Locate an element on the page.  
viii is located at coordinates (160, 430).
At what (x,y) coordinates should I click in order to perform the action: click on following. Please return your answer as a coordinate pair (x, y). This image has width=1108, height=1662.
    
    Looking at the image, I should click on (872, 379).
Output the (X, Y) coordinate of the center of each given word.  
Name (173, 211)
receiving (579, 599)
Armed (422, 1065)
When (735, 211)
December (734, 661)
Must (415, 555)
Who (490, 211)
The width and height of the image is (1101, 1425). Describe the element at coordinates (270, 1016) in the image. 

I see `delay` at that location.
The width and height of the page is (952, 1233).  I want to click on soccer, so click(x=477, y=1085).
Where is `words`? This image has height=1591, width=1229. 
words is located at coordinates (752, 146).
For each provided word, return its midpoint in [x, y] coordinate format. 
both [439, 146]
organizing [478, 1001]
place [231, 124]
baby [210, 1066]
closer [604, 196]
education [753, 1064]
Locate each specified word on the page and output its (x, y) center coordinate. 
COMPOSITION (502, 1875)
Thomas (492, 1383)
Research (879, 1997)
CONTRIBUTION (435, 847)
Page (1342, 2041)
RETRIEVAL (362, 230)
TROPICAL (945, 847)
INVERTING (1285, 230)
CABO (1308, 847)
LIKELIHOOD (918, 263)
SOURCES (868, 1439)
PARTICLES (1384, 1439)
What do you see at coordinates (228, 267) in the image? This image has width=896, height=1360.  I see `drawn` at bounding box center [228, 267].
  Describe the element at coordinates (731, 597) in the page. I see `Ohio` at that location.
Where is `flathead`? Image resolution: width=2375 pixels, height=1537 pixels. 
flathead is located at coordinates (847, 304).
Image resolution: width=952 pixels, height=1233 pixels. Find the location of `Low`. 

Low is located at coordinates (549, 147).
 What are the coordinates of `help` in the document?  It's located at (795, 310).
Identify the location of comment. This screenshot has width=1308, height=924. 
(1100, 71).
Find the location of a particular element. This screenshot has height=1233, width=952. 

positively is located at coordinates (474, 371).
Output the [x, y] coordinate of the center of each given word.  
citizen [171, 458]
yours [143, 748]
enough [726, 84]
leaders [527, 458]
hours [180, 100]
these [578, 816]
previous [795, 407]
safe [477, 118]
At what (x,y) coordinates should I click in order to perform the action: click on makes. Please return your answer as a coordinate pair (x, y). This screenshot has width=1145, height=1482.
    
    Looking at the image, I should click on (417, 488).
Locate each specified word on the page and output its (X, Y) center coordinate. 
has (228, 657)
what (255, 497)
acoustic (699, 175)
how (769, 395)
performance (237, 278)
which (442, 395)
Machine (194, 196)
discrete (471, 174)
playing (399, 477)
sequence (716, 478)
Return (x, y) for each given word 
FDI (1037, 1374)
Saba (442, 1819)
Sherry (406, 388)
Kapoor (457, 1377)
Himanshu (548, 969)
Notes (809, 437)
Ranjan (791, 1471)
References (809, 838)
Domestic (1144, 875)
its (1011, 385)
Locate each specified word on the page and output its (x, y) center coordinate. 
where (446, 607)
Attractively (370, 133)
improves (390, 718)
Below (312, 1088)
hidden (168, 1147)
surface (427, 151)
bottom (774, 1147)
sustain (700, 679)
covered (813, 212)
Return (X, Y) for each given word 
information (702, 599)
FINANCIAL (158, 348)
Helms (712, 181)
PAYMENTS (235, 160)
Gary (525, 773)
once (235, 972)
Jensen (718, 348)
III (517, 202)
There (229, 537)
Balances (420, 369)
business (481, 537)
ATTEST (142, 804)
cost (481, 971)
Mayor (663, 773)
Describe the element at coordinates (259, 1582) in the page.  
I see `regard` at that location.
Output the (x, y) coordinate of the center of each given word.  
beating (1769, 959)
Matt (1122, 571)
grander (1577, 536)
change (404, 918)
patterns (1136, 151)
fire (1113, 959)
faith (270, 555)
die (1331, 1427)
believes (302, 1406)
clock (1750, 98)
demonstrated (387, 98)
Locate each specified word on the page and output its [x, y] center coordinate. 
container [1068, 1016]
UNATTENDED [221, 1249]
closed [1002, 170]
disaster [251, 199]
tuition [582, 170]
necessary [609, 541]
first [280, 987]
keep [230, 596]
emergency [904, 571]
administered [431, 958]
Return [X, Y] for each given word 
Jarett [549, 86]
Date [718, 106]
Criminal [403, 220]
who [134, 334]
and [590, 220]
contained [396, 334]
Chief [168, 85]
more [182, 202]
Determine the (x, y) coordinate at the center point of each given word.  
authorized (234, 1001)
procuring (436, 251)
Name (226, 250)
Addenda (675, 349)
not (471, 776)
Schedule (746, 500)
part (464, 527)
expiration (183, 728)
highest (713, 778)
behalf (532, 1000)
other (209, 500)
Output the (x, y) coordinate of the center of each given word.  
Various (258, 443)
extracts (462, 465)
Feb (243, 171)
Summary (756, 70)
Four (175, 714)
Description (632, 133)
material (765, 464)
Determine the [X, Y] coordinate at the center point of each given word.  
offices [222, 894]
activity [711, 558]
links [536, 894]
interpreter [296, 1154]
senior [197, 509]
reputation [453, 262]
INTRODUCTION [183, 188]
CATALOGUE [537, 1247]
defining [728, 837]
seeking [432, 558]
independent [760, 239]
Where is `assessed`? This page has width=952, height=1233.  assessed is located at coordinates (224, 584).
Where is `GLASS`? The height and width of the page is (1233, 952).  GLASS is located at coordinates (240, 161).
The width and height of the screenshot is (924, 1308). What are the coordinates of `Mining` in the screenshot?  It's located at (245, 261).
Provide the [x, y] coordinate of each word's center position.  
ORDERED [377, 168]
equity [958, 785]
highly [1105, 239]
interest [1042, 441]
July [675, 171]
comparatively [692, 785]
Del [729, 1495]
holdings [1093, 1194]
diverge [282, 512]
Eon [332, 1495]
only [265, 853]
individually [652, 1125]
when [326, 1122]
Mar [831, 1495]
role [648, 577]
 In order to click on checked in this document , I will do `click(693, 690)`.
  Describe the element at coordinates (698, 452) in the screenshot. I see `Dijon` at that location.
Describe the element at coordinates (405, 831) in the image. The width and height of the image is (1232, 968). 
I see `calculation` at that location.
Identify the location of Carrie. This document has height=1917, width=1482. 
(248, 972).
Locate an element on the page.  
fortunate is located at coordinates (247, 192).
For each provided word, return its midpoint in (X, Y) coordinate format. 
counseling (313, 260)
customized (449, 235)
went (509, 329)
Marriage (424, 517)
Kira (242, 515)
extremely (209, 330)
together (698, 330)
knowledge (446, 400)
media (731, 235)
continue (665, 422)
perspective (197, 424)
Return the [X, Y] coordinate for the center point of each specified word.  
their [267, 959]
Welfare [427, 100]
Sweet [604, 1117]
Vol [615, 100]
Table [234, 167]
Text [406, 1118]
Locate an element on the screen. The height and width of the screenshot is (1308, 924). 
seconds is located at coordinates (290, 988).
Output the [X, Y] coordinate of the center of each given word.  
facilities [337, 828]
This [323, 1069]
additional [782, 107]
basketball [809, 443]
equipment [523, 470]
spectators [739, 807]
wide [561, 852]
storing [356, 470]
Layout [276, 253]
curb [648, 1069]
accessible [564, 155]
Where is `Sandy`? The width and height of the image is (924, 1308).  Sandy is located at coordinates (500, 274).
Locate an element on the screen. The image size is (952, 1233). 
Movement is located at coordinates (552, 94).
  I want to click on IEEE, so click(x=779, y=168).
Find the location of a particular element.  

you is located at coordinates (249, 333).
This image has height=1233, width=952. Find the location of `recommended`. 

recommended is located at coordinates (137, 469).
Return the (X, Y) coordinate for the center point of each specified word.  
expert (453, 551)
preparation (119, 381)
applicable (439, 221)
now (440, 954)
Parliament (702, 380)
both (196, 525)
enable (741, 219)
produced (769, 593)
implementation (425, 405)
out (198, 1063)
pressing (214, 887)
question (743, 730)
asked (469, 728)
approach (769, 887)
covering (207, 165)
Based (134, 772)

# Brief:
Change "midpoint" to "center point" in the stretch from the start of the material through the line that contains "education [753, 1064]". Reproduce only those lines, with nothing else altered.

# Answer:
Locate an element on the page.  
viii is located at coordinates (160, 430).
At what (x,y) coordinates should I click in order to perform the action: click on following. Please return your answer as a coordinate pair (x, y). This image has width=1108, height=1662.
    
    Looking at the image, I should click on (872, 379).
Output the (X, Y) coordinate of the center of each given word.  
Name (173, 211)
receiving (579, 599)
Armed (422, 1065)
When (735, 211)
December (734, 661)
Must (415, 555)
Who (490, 211)
The width and height of the image is (1101, 1425). Describe the element at coordinates (270, 1016) in the image. 

I see `delay` at that location.
The width and height of the page is (952, 1233).  I want to click on soccer, so click(x=477, y=1085).
Where is `words`? This image has height=1591, width=1229. 
words is located at coordinates (752, 146).
For each provided word, return its center point in [x, y] coordinate format. 
both [439, 146]
organizing [478, 1001]
place [231, 124]
baby [210, 1066]
closer [604, 196]
education [753, 1064]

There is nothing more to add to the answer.